Im besten Fall berichten die anonymen Werbeträger dabei nach bestem Wissen und Gewissen auf allerlei Verbraucherportalen über Produkte oder Dienstleistungen, die sie testen durften – sei es innovative Zahnpasta, schöne Familienhotels in den Alpen oder die Vorzüge der neuesten Bohrhammer-Generation. Die Münchner Agentur TRND vermittelt Firmen solche freiwilligen Tester.

Im schlimmeren Fall verbreiten Agenturen übers Internet getarnt als Beiträge unbedarfter Nutzer Lobhudeleien auf bestimmte Produkte.
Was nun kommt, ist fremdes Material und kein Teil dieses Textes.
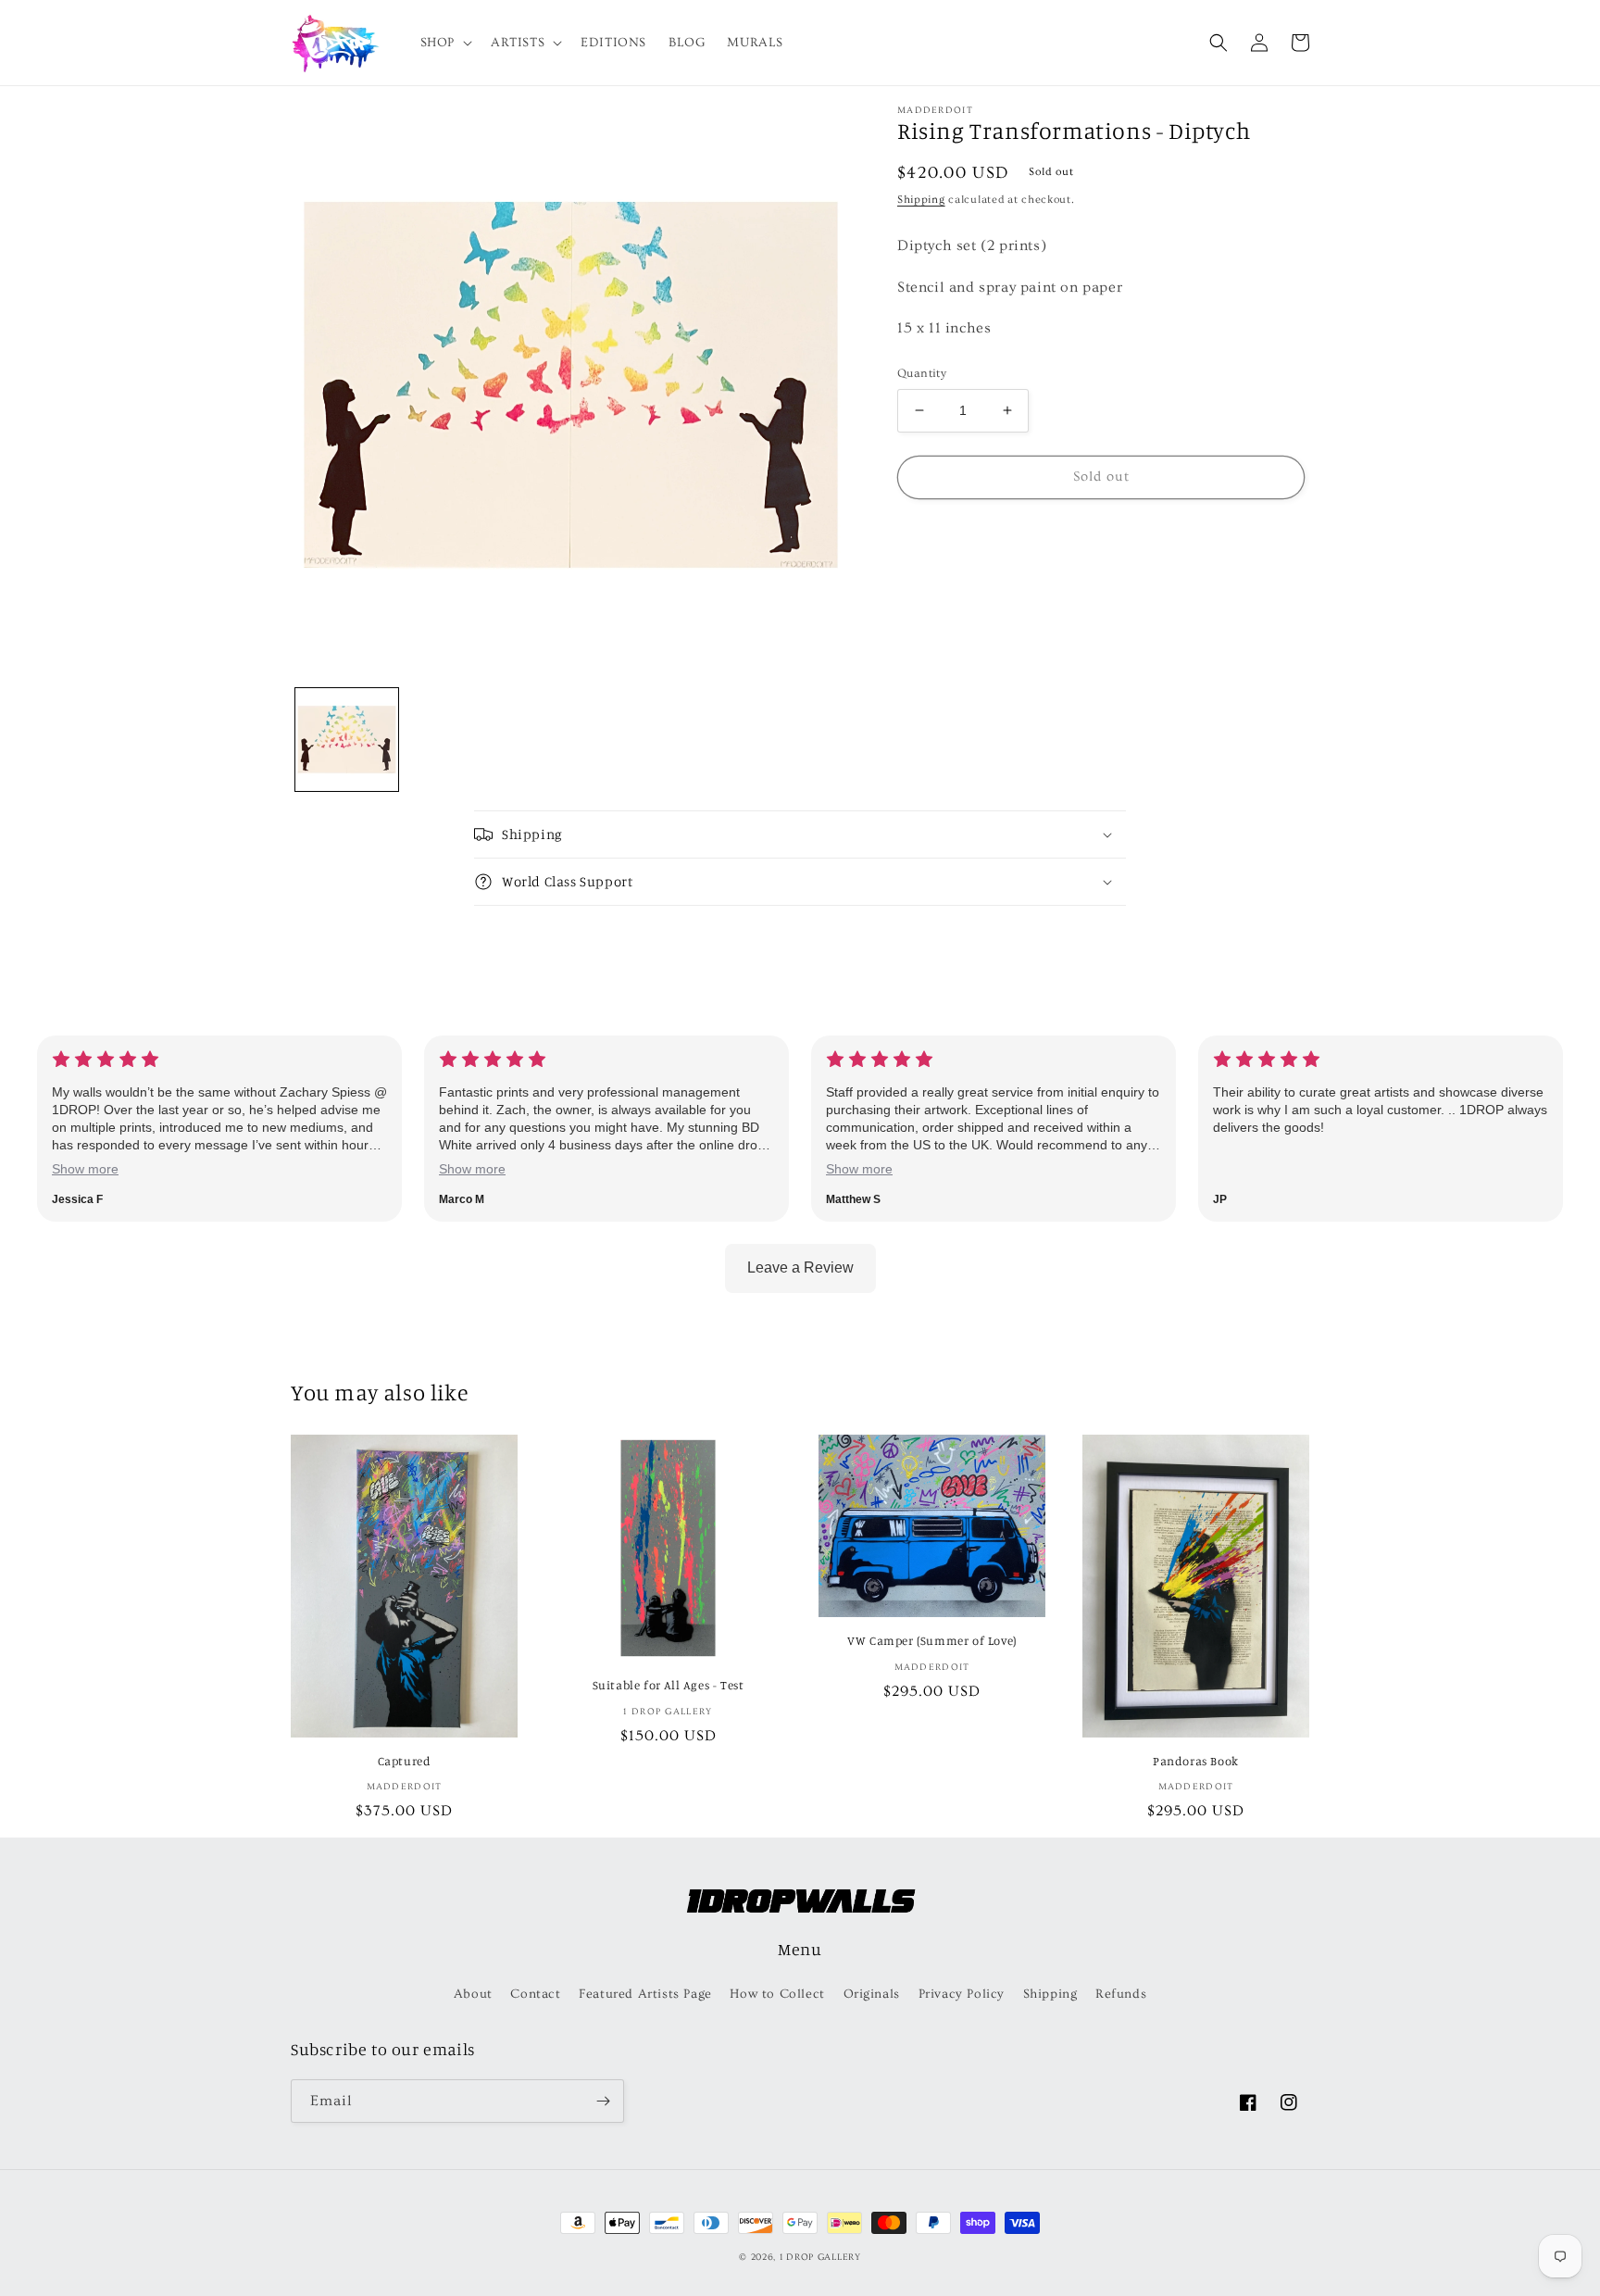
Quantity (921, 373)
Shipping (921, 200)
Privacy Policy (962, 1994)
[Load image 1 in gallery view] (346, 739)
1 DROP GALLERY (820, 2257)
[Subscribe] (602, 2101)
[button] (444, 42)
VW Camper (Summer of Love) (932, 1640)
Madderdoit (935, 110)
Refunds (1120, 1994)
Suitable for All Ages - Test (668, 1684)
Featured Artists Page (645, 1994)
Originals (872, 1994)
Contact (535, 1994)
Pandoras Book (1196, 1760)
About (473, 1994)
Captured (404, 1760)
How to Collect (777, 1994)
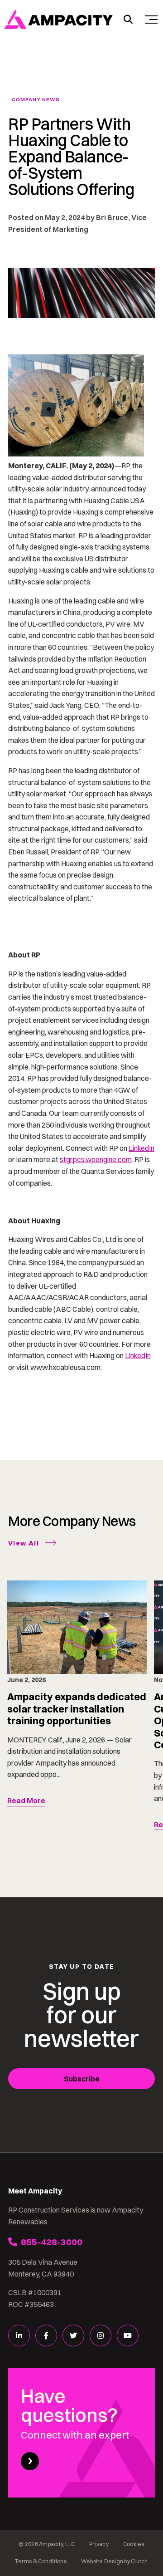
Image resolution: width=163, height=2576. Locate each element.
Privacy (99, 2544)
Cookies (133, 2544)
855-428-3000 (51, 2241)
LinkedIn (141, 1148)
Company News (36, 99)
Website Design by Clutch (114, 2561)
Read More (26, 1800)
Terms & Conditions (40, 2561)
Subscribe (82, 2078)
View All (23, 1543)
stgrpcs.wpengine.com (96, 1159)
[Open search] (128, 19)
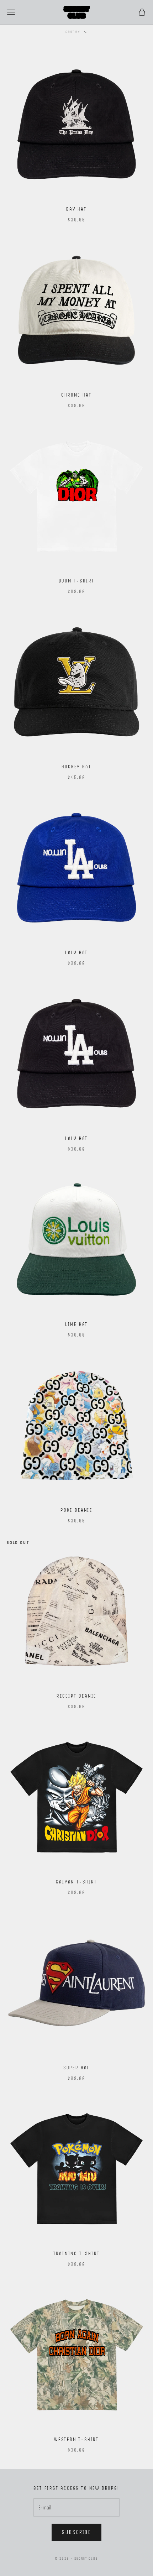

Bewertungsportale wie Qype verbreiten eine Aura der Verbraucherfreundlichkeit. Allein in Deutschland klicken sechs Millionen Menschen pro Monat auf Qype, lesen Bewertungen oder verfassen Erfahrungsberichte. Missbrauche jemand das Bewertungsportal für Werbezwecke, merke das die „Community“, das Kollektiv der Nutzer, schnell, heißt es bei Qype.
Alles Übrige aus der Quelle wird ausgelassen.